Candy Brothers team up with brokerage to launch new bridging lender

Candy Brothers team up with brokerage to launch new bridging lender


In a surprise move, the famous – or should that be infamous? – multi-millionaire property developer brothers, Nick and Christian Candy, have linked up with the Mortgage Centre IFA brokerage to launch a short term lender.

Christian Candy’s CPC Group is thought to be the primary funder of the new venture, called Omni Capital, putting in £50 million, whilst other private equity revenues and the Mortgage Centre IFA will also contribute to funding.

Mortgage Centre IFA, whose managing director is Paul Munford, will manage the firm and use its existing underwriters and brokers to facilitate deals. 

Mr Munford said the firm was experienced in lending and broking and felt the time was right to launch a new lender.

“We have substantial resources behind this new operation, both in terms of funding and also the resources of our sales and administration teams and the full resource of CPC Group,” he said.

As with most bridging lenders, the company plans to be flexible in its lending approach and won’t subject borrowers to credit scoring. Borrowers can apply for loans from £50,000 to £5 million with loan periods of three to twelve months.

In a statement released by CPC Group, Christian Candy spoke of what he believed was a ‘huge gap in the market for quality funding’ as traditional methods of funding had dried up.

“Omni Capital will provide an attractive offering for individuals and small-scale developers who are seeking to keep control of their assets and keep their existing bankers at bay,” said Mr Candy.

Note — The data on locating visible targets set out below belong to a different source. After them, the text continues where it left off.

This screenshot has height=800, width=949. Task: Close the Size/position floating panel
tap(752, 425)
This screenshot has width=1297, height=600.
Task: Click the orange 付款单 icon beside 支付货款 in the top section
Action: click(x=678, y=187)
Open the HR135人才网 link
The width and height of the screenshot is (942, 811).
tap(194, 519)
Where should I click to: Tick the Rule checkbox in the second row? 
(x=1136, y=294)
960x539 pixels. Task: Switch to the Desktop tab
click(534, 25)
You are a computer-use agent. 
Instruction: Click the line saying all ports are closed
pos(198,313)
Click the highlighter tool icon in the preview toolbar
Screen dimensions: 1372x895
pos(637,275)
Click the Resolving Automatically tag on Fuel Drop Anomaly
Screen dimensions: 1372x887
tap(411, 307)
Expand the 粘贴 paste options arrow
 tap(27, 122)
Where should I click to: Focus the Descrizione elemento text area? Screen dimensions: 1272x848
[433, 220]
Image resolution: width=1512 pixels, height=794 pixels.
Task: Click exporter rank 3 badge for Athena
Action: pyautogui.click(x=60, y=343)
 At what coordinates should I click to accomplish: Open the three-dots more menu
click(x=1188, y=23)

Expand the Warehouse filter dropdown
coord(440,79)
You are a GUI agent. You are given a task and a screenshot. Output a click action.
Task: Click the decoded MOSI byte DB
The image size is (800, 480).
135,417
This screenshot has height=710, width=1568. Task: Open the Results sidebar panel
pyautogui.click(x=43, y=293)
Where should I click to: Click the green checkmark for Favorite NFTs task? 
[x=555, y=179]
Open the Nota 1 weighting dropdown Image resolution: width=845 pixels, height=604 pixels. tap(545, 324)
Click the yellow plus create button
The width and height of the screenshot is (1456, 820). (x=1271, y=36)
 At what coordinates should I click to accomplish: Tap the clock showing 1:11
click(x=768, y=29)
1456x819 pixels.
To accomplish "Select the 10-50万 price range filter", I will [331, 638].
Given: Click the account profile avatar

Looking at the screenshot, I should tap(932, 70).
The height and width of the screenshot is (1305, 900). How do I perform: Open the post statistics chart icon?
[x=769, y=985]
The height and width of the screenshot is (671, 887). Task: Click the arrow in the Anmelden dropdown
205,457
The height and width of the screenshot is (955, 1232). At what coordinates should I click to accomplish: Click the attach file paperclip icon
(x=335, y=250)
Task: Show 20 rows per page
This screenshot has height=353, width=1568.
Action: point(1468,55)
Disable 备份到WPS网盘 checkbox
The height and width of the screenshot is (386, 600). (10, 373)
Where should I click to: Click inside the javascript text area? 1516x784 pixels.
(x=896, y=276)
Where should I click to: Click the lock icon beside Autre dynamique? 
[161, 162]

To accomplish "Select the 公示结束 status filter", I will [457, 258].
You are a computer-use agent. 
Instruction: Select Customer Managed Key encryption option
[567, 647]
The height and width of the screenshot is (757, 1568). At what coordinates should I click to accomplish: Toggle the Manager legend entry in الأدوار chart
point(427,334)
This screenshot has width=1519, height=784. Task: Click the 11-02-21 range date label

For the time being Omni say they will only lend in prime central London areas, but may well compliment their lending by working in conjunction with other short term providers nationwide.

FahimAntoniades, group director at Mortgage Centre IFA, told Bridging and Commercial that he didn’t think there were many companies who dealt at a ‘bespoke level’ in the prime central London region and that Omni would continue the brokerage’s tradition of dealing with a centralised high net-worth market.

But if the deal was right that isn’t to say we wouldn’t go outside of the central London market,” he added.

Asked whether he thought the market was in danger of becoming saturated with bridging lenders, Mr Antoniades said: “I think you can argue there are still a lot more High Street lenders out there, so I don’t think the short term sector is saturated at the moment, no.”

Mr Antoniades declined to comment on who he believed his main competitors would be but instead that he hoped the small, ‘tight knit’ community that bridging enjoys would come together, rather than compete on deals.